駐日大使キャロラインとケネディ家の「遺産」

2013年11月14日(木)13時21分
ジェニファー・リンド(米ダートマス大学准教授)

 今後キャロラインが担うのは、こうして発展し、成熟した日米関係の舵取りだ。共通の価値観を持ち、強固な絆を築くようになった日米両国だが、今日では多くの課題にも直面している。

 日本が参加を表明したTPP(環太平洋経済連携協定)では日本国内で複雑な利害対立が生じ、安全保障面では普天間基地の移設問題も解決されないまま。尖閣諸島をめぐる日中の対立は米政府にとっても悩みの種だ。

 果たしてキャロラインはその重責を担えるのだろうか。彼女の就任は、日本で熱烈に歓迎されそうだ。「大物」の大使起用は日本では常に喜ばれるもの。華やかで人気の高いケネディ家の一員となればなおさらだ。

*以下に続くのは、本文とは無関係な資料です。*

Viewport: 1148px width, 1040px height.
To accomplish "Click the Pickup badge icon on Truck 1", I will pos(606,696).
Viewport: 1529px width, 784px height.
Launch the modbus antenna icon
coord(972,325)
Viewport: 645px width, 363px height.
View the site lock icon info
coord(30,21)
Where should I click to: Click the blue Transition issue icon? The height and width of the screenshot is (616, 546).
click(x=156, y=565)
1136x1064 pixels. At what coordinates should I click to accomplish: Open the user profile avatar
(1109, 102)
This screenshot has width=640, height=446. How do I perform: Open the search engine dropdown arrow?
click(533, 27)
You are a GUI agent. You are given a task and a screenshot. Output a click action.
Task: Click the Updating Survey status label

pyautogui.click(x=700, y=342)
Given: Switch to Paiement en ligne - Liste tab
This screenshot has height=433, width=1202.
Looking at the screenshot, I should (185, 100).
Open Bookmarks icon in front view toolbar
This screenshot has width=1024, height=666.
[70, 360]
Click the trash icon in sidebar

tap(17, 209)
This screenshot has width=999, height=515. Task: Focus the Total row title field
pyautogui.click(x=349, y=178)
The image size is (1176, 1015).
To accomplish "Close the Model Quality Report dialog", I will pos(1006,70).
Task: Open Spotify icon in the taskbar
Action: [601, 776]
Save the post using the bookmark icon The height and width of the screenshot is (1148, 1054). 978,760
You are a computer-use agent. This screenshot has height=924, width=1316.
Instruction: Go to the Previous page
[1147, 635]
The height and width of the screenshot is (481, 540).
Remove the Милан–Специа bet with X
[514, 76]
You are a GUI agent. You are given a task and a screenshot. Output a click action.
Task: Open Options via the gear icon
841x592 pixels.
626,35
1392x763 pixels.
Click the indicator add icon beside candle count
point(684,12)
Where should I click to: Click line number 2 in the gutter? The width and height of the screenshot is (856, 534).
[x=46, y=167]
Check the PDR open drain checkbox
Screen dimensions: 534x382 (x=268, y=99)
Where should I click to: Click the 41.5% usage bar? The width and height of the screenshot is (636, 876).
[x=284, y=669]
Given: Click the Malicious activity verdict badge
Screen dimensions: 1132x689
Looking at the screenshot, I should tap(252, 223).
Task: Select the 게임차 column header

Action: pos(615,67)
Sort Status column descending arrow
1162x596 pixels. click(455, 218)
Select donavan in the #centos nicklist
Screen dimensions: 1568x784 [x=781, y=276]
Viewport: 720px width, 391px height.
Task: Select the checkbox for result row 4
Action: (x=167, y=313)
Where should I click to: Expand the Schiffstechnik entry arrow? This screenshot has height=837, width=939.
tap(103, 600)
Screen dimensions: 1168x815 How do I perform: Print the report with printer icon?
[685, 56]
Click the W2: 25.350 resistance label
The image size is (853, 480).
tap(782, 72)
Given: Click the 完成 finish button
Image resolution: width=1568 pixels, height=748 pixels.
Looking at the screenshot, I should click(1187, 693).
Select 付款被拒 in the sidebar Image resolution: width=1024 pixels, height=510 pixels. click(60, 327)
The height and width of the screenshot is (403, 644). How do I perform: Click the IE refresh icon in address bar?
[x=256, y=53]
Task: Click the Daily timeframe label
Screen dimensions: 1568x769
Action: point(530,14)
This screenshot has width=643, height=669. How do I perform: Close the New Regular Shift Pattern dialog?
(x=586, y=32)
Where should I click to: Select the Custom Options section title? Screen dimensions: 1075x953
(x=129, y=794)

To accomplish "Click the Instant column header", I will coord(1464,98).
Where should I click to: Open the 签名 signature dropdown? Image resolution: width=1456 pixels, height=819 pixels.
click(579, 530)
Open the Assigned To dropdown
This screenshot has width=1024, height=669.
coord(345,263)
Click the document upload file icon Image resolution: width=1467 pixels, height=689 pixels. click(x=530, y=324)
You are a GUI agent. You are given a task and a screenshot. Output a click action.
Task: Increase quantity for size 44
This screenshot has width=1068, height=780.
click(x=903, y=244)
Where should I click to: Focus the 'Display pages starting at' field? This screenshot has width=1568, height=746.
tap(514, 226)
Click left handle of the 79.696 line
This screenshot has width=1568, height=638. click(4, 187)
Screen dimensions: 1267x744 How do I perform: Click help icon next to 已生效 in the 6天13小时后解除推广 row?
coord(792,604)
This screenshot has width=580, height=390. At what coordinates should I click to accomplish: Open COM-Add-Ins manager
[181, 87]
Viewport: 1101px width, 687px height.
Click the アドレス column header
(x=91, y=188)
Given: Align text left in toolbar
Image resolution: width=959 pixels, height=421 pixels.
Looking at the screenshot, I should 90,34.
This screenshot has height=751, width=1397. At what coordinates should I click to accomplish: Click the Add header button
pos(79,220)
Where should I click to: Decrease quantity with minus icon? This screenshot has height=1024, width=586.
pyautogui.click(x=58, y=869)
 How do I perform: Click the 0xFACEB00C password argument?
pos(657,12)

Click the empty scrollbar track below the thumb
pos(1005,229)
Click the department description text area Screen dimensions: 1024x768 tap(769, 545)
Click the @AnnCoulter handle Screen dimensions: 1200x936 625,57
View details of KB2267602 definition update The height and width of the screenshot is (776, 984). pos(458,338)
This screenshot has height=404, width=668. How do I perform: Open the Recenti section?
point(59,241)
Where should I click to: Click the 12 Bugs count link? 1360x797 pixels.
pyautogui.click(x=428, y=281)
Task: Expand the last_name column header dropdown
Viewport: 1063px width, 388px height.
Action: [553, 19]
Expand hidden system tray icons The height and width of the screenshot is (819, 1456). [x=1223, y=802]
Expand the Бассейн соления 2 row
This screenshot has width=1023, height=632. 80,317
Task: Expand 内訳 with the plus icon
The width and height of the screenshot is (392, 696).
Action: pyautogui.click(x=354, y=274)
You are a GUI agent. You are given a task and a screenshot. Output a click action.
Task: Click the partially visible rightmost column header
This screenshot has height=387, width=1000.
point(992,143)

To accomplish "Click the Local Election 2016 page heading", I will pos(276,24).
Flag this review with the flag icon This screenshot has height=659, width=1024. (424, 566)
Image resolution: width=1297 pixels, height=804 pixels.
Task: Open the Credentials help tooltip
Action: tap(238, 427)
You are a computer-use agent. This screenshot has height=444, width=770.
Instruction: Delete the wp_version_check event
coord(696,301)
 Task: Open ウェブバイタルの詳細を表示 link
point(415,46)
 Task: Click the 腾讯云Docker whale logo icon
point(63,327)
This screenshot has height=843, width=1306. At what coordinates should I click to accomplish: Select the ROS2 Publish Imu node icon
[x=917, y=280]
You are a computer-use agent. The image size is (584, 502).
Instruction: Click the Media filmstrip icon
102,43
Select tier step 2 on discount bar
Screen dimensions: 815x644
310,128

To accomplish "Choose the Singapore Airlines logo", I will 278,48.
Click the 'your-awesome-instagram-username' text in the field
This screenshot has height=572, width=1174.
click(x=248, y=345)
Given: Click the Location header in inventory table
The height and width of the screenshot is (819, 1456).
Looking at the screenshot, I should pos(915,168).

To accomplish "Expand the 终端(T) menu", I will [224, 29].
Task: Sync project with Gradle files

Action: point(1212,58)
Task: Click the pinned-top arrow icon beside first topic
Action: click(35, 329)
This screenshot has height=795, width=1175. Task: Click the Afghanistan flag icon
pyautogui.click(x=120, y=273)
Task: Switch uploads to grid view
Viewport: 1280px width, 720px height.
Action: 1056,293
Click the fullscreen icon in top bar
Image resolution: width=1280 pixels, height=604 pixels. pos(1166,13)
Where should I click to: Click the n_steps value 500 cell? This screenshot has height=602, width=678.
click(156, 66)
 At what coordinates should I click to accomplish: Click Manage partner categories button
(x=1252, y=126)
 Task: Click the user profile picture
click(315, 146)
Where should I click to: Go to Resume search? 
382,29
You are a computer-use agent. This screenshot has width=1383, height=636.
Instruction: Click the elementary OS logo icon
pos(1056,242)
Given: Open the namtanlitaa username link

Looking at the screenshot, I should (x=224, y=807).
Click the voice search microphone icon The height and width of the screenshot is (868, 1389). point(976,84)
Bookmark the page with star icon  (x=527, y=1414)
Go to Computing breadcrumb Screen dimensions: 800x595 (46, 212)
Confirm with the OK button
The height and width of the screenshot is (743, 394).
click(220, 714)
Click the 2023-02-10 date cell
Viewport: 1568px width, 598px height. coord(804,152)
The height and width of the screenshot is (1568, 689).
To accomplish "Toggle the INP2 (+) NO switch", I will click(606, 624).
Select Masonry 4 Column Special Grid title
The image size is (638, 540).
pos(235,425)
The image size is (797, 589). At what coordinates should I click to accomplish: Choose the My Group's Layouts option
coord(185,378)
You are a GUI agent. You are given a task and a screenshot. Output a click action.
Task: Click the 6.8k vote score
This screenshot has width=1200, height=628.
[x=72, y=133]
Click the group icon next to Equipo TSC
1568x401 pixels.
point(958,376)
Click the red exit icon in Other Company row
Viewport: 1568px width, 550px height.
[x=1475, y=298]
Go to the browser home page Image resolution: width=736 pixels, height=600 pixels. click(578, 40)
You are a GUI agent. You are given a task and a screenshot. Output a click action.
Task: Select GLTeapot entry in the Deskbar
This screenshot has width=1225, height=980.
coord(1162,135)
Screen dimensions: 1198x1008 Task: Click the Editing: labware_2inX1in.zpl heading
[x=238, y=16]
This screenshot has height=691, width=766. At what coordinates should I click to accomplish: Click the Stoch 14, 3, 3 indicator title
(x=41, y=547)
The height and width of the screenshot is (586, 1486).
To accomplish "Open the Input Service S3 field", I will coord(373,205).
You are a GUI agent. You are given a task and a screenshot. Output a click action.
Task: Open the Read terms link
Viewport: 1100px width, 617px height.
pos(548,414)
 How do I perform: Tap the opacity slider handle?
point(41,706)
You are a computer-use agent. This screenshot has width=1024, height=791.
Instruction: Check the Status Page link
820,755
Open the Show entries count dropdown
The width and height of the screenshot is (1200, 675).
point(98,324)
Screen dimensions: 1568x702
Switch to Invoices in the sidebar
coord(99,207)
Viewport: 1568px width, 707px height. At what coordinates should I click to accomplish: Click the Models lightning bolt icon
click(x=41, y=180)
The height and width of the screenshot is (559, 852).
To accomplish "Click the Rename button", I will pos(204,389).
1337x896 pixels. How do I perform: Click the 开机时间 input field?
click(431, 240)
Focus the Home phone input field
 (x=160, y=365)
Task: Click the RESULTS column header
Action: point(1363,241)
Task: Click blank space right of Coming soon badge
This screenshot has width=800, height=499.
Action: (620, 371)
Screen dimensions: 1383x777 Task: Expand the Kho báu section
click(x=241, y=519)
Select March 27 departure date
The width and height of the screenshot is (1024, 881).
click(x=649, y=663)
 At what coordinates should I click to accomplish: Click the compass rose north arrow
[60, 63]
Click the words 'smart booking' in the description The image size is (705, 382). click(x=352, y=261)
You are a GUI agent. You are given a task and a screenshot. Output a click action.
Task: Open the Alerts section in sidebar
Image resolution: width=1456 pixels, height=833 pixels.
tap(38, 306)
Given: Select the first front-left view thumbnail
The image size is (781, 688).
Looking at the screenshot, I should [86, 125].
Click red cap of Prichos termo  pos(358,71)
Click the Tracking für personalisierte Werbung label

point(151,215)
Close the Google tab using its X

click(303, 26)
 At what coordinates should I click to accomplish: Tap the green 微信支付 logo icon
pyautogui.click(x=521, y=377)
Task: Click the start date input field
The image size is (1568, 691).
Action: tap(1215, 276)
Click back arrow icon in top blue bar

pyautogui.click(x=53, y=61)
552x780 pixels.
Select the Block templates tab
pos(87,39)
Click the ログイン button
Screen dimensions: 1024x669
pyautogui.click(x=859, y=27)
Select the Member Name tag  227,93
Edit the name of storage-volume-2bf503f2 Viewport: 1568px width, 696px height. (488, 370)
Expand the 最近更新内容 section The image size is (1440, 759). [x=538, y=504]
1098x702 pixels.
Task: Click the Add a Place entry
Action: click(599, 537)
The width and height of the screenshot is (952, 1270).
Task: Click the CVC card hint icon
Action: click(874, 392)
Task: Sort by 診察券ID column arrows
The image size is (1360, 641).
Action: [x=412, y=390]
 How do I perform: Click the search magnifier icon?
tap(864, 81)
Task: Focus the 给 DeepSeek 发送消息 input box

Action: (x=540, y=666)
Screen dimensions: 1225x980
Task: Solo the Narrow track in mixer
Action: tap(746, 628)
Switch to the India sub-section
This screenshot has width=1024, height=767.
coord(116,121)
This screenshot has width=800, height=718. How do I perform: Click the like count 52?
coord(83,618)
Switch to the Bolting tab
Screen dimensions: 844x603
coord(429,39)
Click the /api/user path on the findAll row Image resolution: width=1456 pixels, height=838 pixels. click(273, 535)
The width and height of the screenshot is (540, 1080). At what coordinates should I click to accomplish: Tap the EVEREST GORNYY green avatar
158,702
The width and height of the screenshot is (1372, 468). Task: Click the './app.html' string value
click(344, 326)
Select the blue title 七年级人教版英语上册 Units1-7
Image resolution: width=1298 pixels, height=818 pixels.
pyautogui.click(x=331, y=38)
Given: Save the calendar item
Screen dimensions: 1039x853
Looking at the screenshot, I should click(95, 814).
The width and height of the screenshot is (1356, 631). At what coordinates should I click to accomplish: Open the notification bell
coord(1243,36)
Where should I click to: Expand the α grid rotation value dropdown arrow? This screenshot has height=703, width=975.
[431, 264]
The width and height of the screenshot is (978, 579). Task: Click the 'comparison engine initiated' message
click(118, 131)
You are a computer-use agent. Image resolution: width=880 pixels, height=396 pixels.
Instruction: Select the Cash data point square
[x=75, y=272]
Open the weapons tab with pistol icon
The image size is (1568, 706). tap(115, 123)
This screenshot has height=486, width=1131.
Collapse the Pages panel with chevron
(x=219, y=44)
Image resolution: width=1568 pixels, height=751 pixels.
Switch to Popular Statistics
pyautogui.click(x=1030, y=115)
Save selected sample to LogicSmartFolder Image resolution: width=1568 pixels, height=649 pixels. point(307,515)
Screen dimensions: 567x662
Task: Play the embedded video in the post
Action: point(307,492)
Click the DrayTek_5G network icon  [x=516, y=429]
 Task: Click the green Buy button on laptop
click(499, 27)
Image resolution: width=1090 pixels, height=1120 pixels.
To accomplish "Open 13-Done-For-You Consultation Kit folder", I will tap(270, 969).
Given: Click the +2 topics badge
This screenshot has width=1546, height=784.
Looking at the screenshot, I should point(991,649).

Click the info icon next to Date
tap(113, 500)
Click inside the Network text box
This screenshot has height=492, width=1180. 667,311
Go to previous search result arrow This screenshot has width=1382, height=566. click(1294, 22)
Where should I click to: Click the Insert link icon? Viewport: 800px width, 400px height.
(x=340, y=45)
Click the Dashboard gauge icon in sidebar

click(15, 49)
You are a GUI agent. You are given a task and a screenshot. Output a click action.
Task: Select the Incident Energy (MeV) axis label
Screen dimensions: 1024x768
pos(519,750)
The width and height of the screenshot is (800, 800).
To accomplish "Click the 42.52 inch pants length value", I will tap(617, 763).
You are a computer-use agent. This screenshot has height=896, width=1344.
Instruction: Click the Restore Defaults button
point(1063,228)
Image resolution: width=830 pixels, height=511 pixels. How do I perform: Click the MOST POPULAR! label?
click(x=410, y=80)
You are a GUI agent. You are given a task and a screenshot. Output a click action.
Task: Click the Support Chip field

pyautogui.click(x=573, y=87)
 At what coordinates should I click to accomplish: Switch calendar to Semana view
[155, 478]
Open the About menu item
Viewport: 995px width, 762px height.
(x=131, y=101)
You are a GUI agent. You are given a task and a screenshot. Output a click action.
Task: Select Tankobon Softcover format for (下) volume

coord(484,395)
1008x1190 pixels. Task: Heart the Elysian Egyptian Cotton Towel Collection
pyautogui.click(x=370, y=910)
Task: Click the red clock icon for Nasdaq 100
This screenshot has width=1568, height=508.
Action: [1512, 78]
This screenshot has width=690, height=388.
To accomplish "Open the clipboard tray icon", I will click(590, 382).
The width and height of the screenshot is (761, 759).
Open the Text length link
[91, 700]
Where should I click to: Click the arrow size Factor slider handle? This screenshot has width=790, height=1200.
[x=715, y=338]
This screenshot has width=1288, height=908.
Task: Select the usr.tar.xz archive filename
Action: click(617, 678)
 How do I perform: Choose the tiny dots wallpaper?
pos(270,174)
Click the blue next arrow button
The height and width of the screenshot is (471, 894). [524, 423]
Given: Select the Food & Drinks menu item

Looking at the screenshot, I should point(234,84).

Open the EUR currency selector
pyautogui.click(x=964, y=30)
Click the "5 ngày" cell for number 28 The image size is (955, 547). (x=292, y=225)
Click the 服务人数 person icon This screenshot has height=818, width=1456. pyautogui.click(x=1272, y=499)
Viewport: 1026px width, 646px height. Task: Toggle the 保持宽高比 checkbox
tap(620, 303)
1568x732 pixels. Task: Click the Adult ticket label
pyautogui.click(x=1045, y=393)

 現在55歳のキャロラインはハーバード大学とコロンビア大学法科大学院を卒業し、弁護士資格を持つ。政治家としての経験はないが、政治を間近に見ながら育った。教育・文化活動に携わるほか、作家としても活動している。父ケネディが主導した日米の同盟関係は、キャロラインによって引き継がれ、さらに文化や教育、芸術などのより広範な分野にまで広げられるかもしれない。

 彼女が駐日大使として日米関係をどんな方向に導くにしろ、50年前に父や叔父、日米の関係者たちが築き上げた強固な基盤が、キャロラインの強力な助けになるのは間違いない。